Derzeit orientiert sich die Ressourcenzuteilung für den Unterricht von Kindern mit sonderpädagogischem Förderbedarf (SPF) an einer Größe, die 31 Jahre alt ist. Laut Finanzausgleich von 1992 gibt es vom Bund für maximal 2,7 Prozent der Pflichtschüler, die wegen körperlicher oder psychischer Einschränkungen spezielle Unterstützung benötigen, zusätzliche Ressourcen.

Tatsächlich aber waren laut Statistik Austria im Schuljahr 2021/22 von den insgesamt 582.969 Kindern in Pflichtschulen 5,1 Prozent Schülerinnen und Schüler mit sonderpädagogischem Förderbedarf. Auffällig und erklärbedürftig dabei ist die höchst unterschiedliche Verteilung je nach Bundesland (siehe Grafik unten).

Wie viele Kinder sonderpädagogischen Förderbedarf haben und wo sie in die Schule gehen
Die Zuerkennung eines sonderpädagogischen Förderbedarfs (SPF) ist extrem unterschiedlich je nach Bundesland. Auch die Verteilung der SPF-Kinder auf Sonderschulen und in reguläre Klassen differiert sehr stark.
Grafik: DER STANDARD/Statistik Austria Foto: APA/Schneider

Während Tirol nur 2,8 Prozent SPF-Anteil aufweist, liegt er im benachbarten Salzburg bei 6,9 Prozent, also mehr als doppelt so hoch und weit über dem Österreich-Schnitt. In Wien und Oberösterreich gelten je 5,8 Prozent der Pflichtschulkinder als sonderpädagogisch förderbedürftig. Im Burgenland mit 3,6 Prozent und in der Steiermark mit vier Prozent wird das Label SPF hingegen deutlich seltener vergeben.
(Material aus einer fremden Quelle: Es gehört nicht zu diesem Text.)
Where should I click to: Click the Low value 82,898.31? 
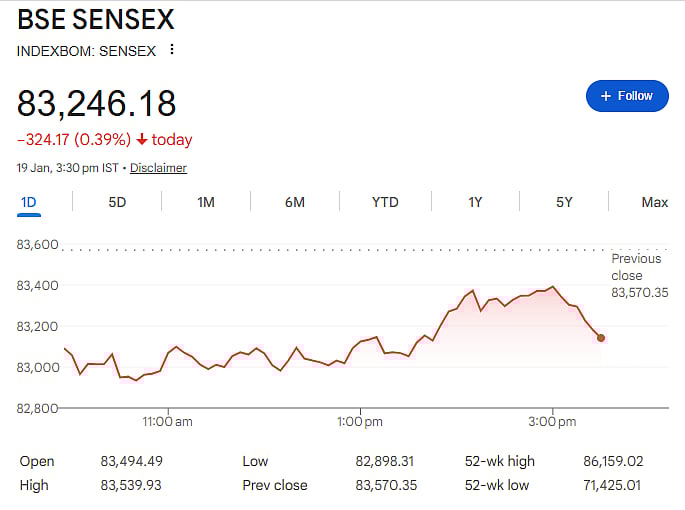tap(384, 461)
Über dem Landesdurchschnitt liegen auch Niederösterreich (5,3 Prozent) und Vorarlberg (5,5).

Kimberger hält diese Definition an sich für absurd: "Das ist, soweit ich weiß, weltweit einzigartig, dass ein Land den Bedarf für die Schwächsten mit einer willkürlichen Größe per Gesetz festlegt."

Große Unterschiede gibt es übrigens auch bei der Klassenzuteilung: In Wien landet mehr als jedes zweite SPF-Kind in einer Sonderschule, in der Steiermark und in Kärnten werden indes vier von fünf Schülern mit sonderpädagogischem Mehrbedarf "integriert" unterrichtet. Österreichweit geht etwas mehr als ein Drittel der SPF-Kinder in eine Sonderschule, knapp zwei Drittel sind in regulären Pflichtschulen (Volks-, Mittel-, Polytechnische Schule). (siehe Grafik oben)

Theorie und Realität

Diese Kluft zwischen finanztechnischer Theorie und pädagogischer Praxis müsse endlich geschlossen werden, sagt Christgewerkschafter Kimberger. Ein 2,7-Prozent-Deckel ergibt bei insgesamt 120.000 Lehrerinnen und Lehrern 3240 Vollzeitdienstposten. Umgelegt auf den "durchschnittlich realen Bedarf" von aktuell rund 5,2 Prozent, der, so Kimberger, in den Zentralräumen zum Teil sogar zweistellig sei, wären hingegen 6240 SPF-Lehrkräfte nötig: "Uns fehlen also fast 3000 Dienstposten, um diese Kinder angemessen unterrichten und betreuen zu können."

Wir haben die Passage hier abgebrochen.